Ia mengingatkan agar pihak sekolah tidak memaksakan siswa untuk mengikuti PTM, apabila orangtua atau walinya tidak mengizinkan.
"Sekolah diminta tetap menyiapkan infrastruktur pembelajaran jarak jauh, mengingat sekolah tatap muka juga masih bersifat terbatas," ujar Puan Maharani, Rabu (25/8/2021) dalam keterangan tertulisnya.
Menurutnya, pihak sekolah maupun kepala daerah setempat harus memahami kekhawatiran orang tua murid yang merasa belum aman dengan kondisi kedisiplinan akan protokol kesehatan di lingkungan sekolah dalam aktifitas PTM.
Baca Juga: Sambut Baik Pembelajaran Tatap Muka, PGRI: Kurangi Kebosanan Guru dan Siswa
“Sekolah harus memahami apabila pihak keluarga siswa masih memiliki kekhawatiran jika melepas anak-anaknya kembali ke sekolah karena Pandemi Covid-19 belum berakhir. Saya harap, sekolah bisa memfasilitasi setiap kebutuhan siswa,” tambah Puan Maharani.
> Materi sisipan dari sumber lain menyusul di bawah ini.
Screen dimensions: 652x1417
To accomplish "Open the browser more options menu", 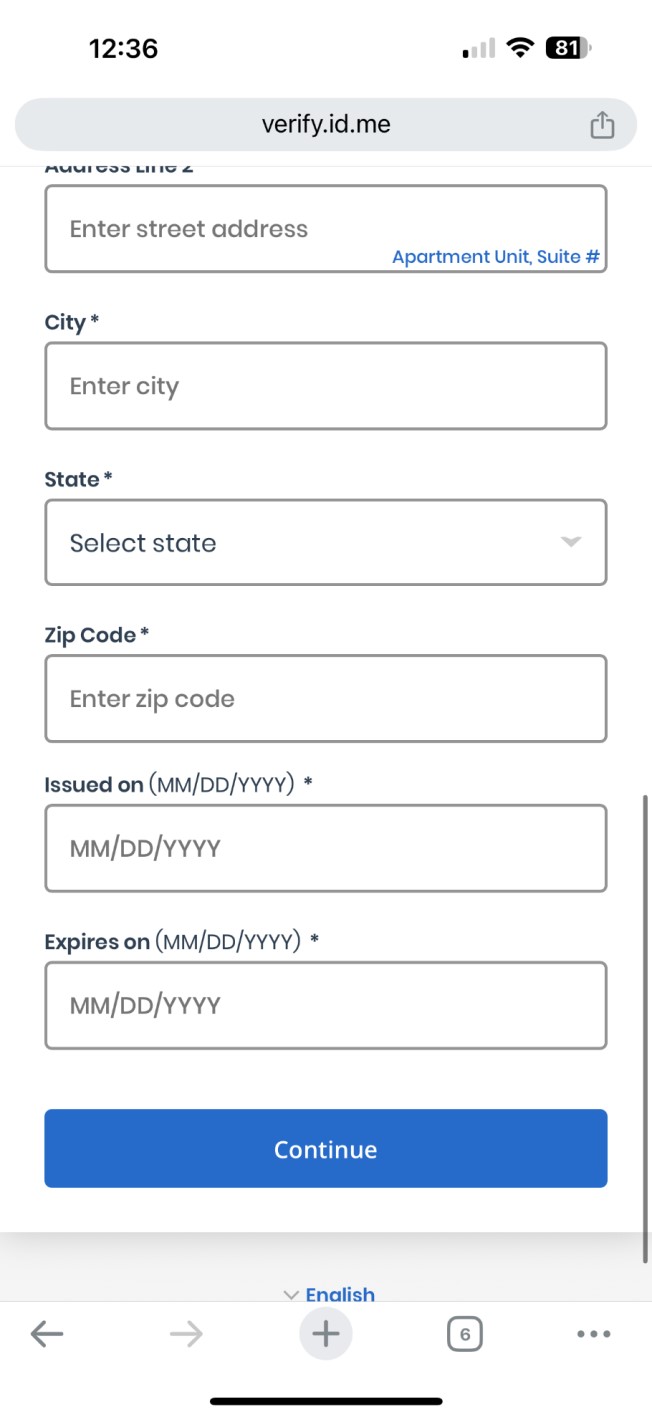I will coord(593,1333).
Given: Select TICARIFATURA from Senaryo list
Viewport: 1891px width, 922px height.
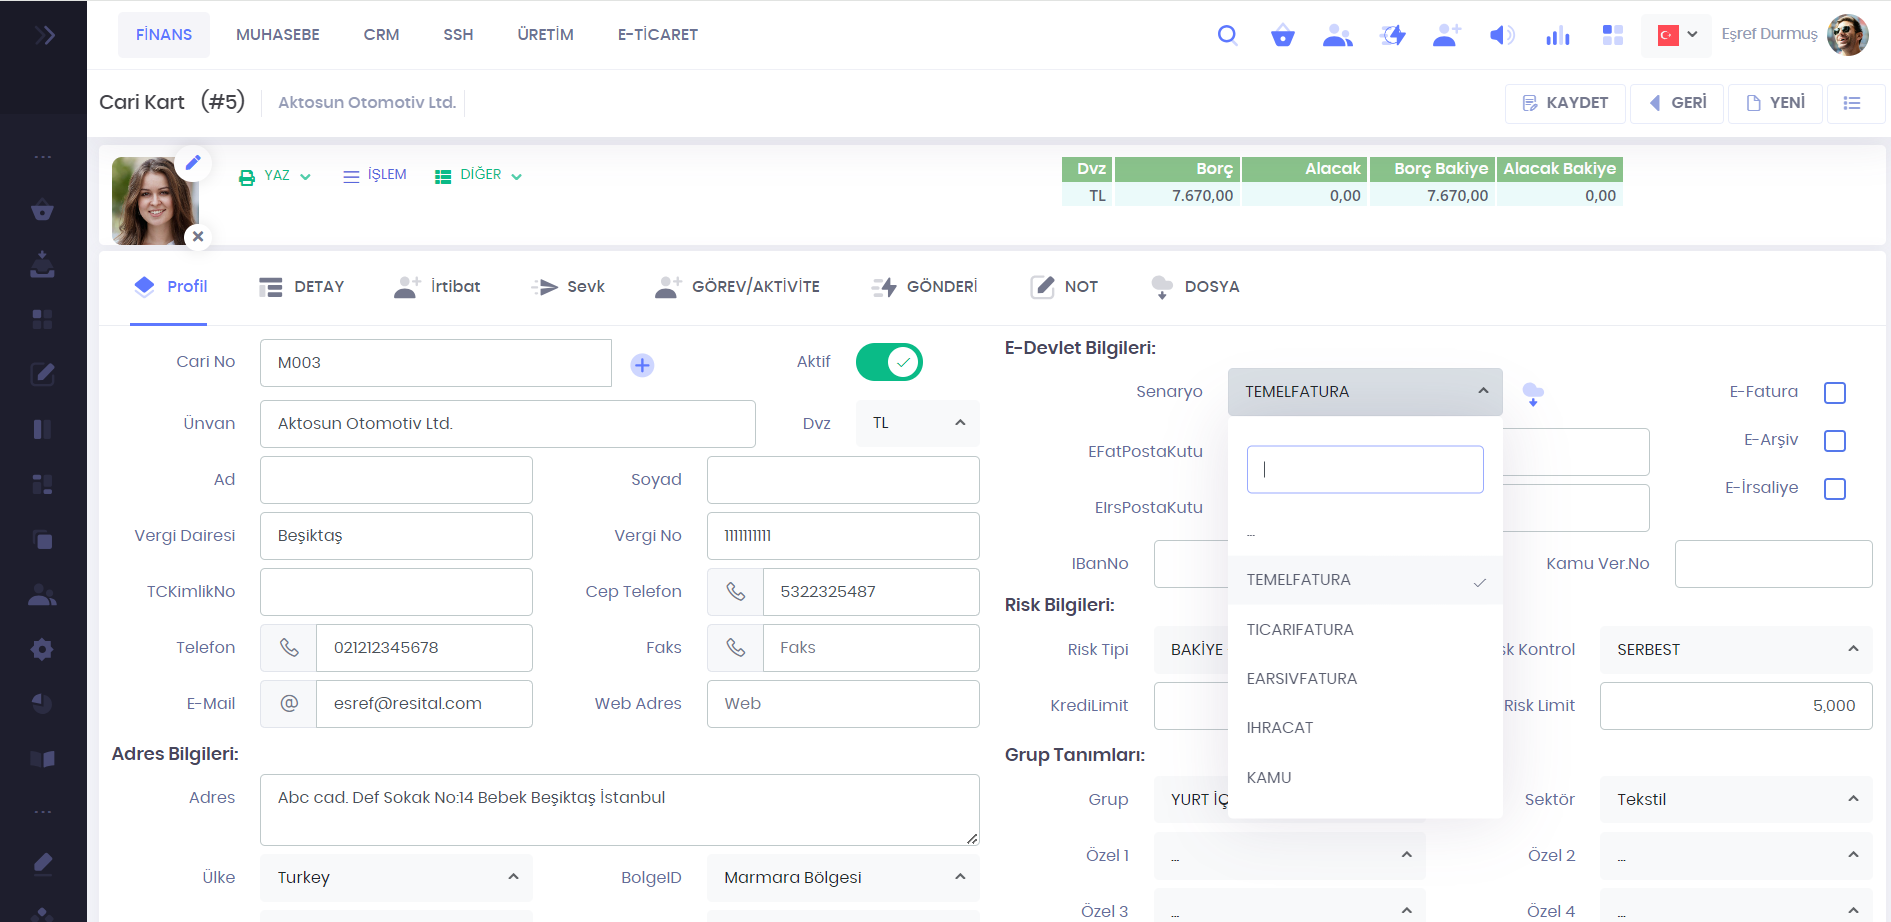Looking at the screenshot, I should pyautogui.click(x=1300, y=630).
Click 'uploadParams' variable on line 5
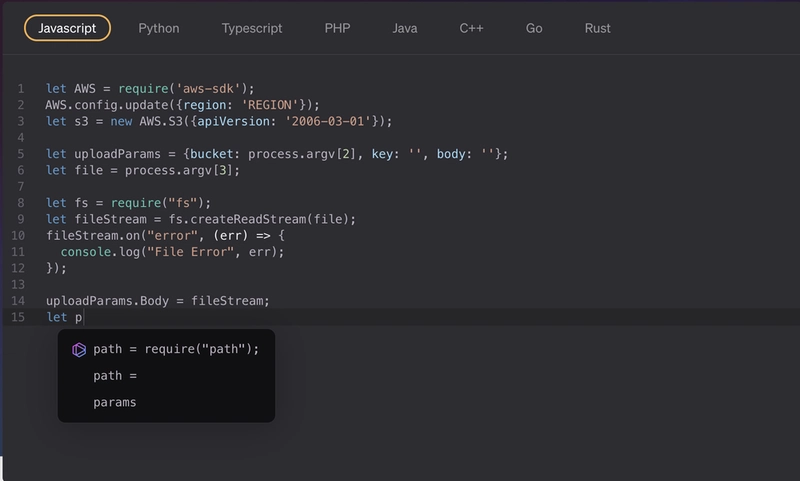This screenshot has height=481, width=800. pos(117,154)
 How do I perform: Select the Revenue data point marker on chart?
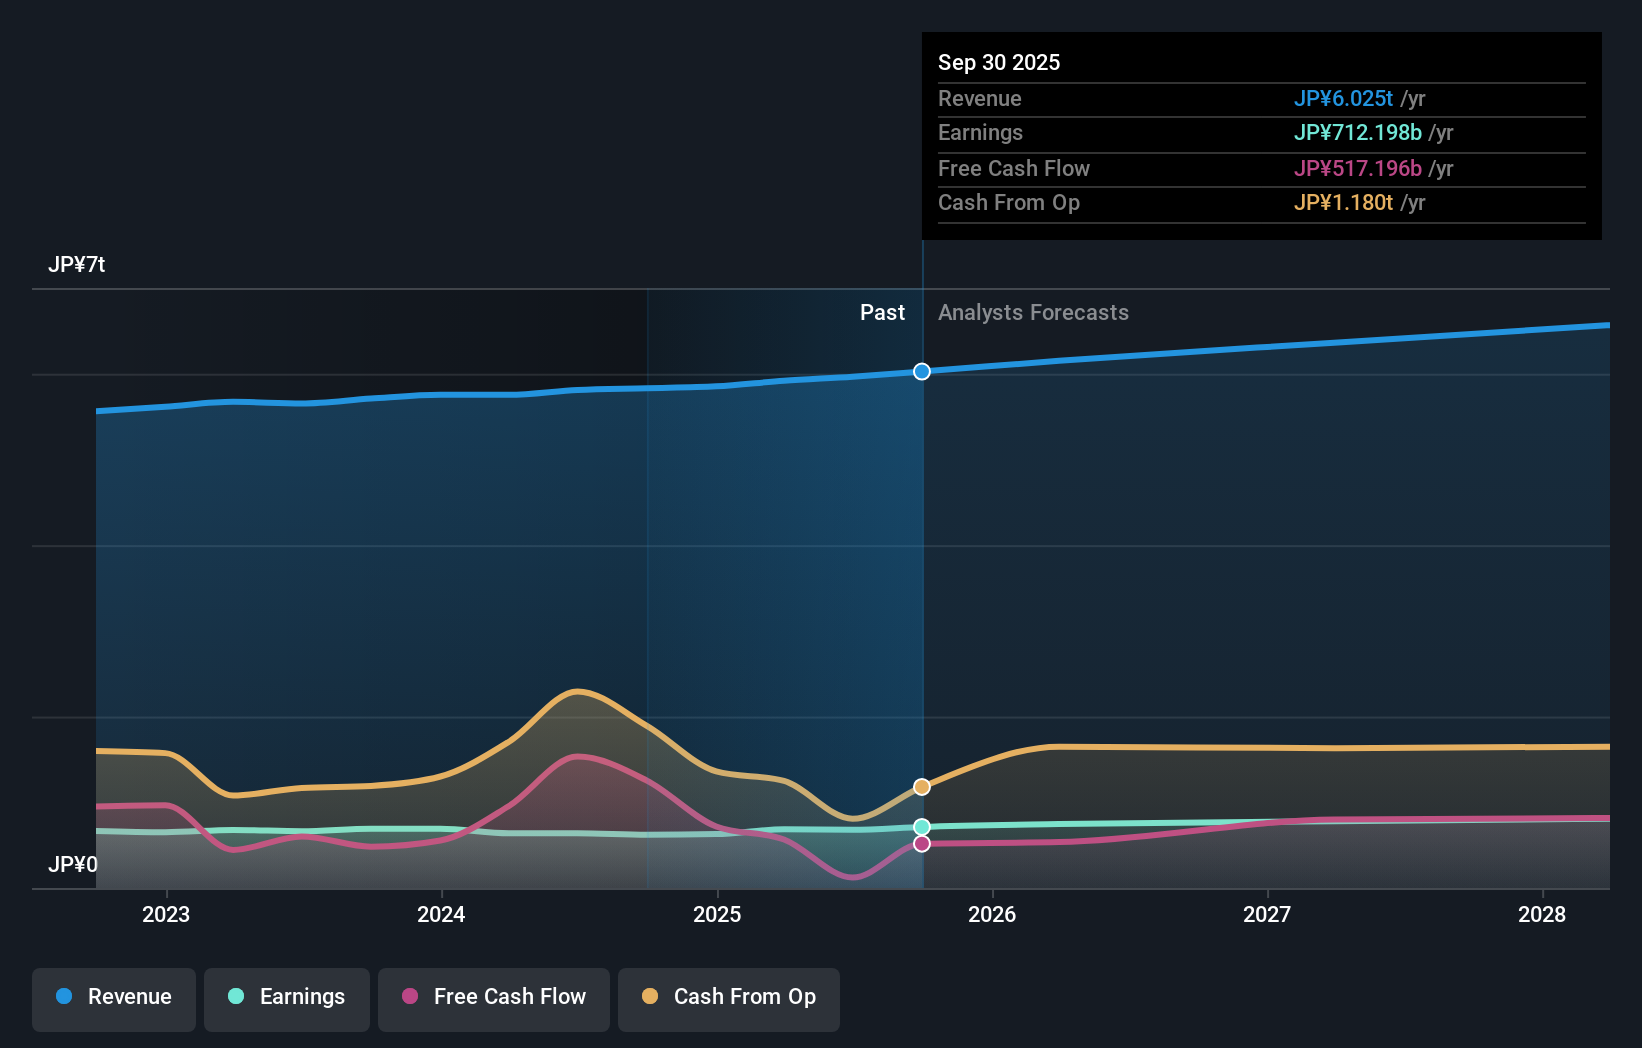921,371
Sebagaimana diketahui, dalam peraturan terbaru PPKM 1-3, pemerintah daerah dimungkinkan menggelar sekolah tatap muka secara terbatas seperti diatur dalam Instruksi Menteri Dalam Negeri (Inmendagri) Nomor 35 Tahun 2021 tentang Pemberlakuan Pembatasan Kegiatan Masyarakat Level 4, Level 3, Level 2 Corona Virus Disease 2019 di wilayah Jawa dan Bali yang dikeluarkan pada 23 Agustus 2021.